## [Task objective]
Copy word for word the lines in the data below, starting with the line containing "Click the Dashboard icon in sidebar" and going on through the line containing "(x=1129, y=880)", both included.

*** Task inputs ***

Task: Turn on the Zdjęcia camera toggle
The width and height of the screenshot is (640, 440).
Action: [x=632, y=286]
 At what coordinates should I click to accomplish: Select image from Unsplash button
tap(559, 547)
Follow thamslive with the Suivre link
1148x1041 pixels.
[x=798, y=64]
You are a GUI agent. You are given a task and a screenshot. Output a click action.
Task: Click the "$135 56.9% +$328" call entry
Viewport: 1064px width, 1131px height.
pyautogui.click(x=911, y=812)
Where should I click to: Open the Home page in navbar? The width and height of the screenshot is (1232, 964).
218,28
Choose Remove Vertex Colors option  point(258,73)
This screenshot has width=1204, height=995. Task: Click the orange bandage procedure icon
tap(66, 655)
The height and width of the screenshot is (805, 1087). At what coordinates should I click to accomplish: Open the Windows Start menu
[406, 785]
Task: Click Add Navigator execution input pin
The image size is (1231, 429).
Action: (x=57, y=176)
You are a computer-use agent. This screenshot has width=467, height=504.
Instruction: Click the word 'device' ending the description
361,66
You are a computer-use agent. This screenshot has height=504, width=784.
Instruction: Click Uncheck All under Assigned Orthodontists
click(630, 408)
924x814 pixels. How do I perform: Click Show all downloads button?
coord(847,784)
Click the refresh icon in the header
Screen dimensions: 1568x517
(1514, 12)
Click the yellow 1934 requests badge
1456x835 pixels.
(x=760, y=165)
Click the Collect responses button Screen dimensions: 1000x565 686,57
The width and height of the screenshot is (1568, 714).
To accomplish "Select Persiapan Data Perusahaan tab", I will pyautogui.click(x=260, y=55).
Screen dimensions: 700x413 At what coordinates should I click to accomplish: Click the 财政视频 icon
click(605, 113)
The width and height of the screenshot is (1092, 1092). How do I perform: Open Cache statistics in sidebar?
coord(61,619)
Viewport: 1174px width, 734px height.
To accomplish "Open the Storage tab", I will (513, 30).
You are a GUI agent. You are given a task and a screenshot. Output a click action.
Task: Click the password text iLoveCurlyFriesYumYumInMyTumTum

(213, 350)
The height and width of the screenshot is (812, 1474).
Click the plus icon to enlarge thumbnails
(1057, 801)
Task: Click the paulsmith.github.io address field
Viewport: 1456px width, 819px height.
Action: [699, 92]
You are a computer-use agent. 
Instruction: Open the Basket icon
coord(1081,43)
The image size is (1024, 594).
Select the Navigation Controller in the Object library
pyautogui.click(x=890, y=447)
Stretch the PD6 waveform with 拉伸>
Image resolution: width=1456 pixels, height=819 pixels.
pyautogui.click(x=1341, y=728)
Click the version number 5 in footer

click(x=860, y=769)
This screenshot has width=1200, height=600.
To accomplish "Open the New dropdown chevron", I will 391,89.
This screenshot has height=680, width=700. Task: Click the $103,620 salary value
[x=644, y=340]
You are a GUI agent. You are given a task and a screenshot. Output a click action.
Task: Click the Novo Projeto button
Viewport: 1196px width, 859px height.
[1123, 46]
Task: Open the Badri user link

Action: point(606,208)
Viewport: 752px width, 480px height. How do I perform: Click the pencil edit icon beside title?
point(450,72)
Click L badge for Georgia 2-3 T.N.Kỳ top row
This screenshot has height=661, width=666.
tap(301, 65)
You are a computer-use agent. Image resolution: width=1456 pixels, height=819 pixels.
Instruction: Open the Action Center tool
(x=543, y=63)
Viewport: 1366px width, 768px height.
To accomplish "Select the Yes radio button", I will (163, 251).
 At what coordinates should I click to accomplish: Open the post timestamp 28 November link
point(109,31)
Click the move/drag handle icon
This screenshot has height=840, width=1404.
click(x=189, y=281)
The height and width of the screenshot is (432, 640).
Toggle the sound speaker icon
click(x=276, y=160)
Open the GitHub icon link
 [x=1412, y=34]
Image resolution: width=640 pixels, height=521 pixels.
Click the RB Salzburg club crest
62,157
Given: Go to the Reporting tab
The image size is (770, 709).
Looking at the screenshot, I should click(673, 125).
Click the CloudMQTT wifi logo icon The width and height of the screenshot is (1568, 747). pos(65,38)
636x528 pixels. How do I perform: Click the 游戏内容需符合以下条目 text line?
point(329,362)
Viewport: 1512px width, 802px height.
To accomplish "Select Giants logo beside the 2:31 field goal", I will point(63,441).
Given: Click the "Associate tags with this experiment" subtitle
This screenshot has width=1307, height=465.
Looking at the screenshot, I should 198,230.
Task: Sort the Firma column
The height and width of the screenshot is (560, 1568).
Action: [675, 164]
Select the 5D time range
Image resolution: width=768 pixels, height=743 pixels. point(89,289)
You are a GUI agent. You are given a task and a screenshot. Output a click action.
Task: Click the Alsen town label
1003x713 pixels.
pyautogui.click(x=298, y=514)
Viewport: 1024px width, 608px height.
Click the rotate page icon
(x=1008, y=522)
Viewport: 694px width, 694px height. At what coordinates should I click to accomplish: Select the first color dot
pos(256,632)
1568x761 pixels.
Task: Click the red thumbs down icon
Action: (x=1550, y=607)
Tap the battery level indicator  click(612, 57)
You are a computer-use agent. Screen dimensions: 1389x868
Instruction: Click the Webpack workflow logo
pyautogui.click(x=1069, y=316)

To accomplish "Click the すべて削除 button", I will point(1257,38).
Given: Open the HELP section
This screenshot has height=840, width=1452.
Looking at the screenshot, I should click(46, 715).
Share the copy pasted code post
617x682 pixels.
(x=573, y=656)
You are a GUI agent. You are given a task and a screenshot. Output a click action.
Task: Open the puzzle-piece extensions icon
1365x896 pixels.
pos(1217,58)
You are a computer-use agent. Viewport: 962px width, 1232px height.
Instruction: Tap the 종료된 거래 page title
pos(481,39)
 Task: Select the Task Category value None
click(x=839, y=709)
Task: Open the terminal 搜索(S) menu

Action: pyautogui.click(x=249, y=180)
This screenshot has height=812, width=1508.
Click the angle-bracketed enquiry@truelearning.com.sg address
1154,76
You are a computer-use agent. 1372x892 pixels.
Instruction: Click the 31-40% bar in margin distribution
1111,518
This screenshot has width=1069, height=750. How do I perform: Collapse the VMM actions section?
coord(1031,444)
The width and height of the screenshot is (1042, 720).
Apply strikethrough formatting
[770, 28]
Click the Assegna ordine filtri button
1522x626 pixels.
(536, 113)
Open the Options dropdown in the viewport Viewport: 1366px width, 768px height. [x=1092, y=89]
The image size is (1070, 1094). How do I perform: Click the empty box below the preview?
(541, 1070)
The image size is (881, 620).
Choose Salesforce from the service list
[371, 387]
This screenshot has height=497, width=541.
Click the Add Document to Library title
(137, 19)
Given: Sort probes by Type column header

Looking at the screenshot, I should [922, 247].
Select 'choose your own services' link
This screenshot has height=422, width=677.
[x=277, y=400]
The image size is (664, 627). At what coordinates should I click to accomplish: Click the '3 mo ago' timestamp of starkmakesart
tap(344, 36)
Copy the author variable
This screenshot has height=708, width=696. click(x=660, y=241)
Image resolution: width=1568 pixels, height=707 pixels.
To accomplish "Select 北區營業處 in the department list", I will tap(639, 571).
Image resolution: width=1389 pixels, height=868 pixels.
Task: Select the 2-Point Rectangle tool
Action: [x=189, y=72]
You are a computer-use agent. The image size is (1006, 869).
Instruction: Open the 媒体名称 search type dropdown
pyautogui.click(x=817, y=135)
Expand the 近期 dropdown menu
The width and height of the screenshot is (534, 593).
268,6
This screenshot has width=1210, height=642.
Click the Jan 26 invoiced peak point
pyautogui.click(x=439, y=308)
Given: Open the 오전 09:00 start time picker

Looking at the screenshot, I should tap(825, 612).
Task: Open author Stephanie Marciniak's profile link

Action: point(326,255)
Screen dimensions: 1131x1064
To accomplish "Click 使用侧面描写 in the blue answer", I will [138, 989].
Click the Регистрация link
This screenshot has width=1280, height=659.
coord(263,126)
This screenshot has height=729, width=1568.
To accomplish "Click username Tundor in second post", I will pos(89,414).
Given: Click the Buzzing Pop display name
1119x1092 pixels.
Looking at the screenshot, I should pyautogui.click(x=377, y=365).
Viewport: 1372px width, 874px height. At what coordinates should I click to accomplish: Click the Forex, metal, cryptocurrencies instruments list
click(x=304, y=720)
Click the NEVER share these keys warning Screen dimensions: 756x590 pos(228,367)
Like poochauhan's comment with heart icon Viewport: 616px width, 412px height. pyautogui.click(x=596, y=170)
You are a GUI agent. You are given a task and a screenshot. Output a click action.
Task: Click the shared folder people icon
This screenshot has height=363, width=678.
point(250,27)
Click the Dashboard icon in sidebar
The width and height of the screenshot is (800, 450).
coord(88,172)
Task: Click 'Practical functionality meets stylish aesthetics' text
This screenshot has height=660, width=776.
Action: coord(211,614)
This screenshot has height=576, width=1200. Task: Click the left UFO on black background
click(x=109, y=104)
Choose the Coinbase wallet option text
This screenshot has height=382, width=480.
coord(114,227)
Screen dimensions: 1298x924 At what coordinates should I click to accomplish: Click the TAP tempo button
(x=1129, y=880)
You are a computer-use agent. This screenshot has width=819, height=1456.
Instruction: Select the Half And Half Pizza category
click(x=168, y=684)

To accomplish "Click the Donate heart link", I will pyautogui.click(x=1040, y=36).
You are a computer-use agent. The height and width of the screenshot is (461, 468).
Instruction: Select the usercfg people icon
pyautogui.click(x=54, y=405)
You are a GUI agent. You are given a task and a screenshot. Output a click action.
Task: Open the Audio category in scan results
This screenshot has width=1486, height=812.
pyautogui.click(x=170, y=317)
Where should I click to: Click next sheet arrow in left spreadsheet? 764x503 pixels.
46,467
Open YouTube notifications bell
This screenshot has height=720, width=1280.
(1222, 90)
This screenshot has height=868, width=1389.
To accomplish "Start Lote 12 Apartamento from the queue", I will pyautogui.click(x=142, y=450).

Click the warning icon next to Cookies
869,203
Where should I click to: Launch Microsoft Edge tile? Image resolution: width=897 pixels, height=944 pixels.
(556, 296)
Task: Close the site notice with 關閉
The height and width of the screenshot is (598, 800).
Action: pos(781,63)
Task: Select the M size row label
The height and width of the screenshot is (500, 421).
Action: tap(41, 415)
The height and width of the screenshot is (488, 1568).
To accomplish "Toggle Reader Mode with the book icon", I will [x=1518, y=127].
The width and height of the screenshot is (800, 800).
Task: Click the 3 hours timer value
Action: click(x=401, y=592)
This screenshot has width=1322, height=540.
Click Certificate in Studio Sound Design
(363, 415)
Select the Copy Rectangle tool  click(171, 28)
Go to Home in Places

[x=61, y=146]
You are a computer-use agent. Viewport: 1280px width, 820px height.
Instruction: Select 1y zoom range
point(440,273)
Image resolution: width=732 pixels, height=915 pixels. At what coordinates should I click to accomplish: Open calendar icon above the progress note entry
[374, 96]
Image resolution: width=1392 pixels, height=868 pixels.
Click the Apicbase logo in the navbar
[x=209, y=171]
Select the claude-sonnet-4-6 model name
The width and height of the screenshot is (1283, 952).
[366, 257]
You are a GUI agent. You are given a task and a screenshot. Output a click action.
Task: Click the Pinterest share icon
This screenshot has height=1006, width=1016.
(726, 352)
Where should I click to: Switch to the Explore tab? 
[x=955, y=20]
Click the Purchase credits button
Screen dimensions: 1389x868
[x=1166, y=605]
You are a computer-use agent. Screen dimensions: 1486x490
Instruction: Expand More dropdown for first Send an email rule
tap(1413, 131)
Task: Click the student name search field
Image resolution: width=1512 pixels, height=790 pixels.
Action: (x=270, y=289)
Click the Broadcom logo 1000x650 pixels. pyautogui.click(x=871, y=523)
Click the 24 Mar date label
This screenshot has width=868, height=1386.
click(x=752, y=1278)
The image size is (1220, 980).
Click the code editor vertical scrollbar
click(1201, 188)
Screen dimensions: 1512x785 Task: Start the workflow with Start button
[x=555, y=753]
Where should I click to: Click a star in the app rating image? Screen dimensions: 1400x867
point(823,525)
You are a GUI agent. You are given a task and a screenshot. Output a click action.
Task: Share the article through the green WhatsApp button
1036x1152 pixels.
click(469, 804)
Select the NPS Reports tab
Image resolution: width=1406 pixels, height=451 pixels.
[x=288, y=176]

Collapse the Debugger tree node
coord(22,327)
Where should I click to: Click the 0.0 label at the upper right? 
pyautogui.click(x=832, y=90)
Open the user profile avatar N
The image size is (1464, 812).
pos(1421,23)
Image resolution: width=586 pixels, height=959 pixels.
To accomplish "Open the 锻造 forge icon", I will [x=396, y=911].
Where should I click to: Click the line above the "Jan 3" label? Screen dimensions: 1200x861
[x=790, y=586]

***

## [Exercise answer]
Click the Dashboard icon in sidebar
The width and height of the screenshot is (800, 450).
coord(88,172)
Task: Click 'Practical functionality meets stylish aesthetics' text
This screenshot has height=660, width=776.
Action: coord(211,614)
This screenshot has height=576, width=1200. Task: Click the left UFO on black background
click(x=109, y=104)
Choose the Coinbase wallet option text
This screenshot has height=382, width=480.
coord(114,227)
Screen dimensions: 1298x924 At what coordinates should I click to accomplish: Click the TAP tempo button
(x=1129, y=880)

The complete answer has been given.